# Exercise directions:
Repeat exactly, and only, the lines of the entries below from the one with "Купальники раздельные (51, 335)" through the one with "Купальники с СПФ-защитой", both ends included.

Task input START

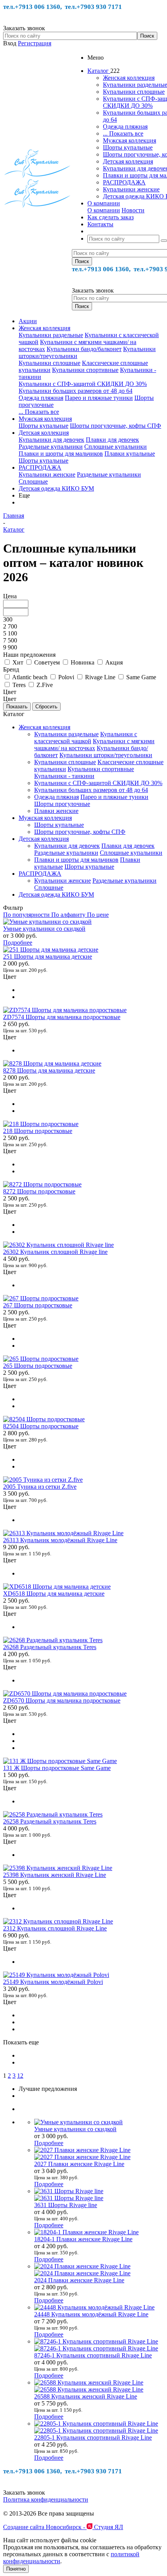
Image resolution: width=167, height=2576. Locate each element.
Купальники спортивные (85, 370)
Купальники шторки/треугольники (105, 755)
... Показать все (123, 133)
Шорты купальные (128, 147)
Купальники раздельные (51, 335)
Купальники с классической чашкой (85, 737)
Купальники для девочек (51, 439)
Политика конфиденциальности (45, 2499)
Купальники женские (131, 189)
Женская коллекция (129, 77)
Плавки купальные (129, 453)
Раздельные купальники (51, 446)
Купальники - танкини (64, 776)
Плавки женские (56, 811)
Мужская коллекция (129, 140)
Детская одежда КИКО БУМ (56, 488)
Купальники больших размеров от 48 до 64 (75, 390)
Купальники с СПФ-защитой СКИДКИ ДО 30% (83, 384)
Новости (133, 210)
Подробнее (17, 942)
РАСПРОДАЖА (124, 182)
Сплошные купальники (115, 446)
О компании (103, 210)
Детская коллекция (128, 161)
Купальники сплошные (134, 91)
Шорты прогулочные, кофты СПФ (115, 425)
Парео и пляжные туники (99, 397)
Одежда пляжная (125, 126)
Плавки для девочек (112, 439)
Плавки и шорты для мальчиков (61, 453)
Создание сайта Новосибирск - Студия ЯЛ (63, 2527)
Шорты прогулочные (62, 804)
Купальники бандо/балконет (84, 349)
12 (20, 2075)
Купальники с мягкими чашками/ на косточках (94, 744)
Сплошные (33, 481)
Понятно (16, 2569)
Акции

Task input END

# Output of the task:
Купальники раздельные (51, 335)
Купальники с классической чашкой (85, 737)
Купальники для девочек (51, 439)
Политика конфиденциальности (45, 2499)
Купальники женские (131, 189)
Женская коллекция (129, 77)
Плавки купальные (129, 453)
Раздельные купальники (51, 446)
Купальники - танкини (64, 776)
Плавки женские (56, 811)
Мужская коллекция (129, 140)
Детская одежда КИКО БУМ (56, 488)
Купальники больших размеров от 48 до 64 (75, 390)
Купальники с СПФ-защитой СКИДКИ ДО 30% (83, 384)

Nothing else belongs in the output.